> _Your goal_: Copy out exactly the lines from the one containing "Screen dimensions: 1056x673" to the end of the records below, both included, and nothing else.
- - -
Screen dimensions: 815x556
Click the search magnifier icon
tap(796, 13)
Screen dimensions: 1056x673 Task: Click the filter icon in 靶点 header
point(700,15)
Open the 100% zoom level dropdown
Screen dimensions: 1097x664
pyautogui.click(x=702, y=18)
- - -
> _Expected output_:
Screen dimensions: 1056x673 Task: Click the filter icon in 靶点 header
point(700,15)
Open the 100% zoom level dropdown
Screen dimensions: 1097x664
pyautogui.click(x=702, y=18)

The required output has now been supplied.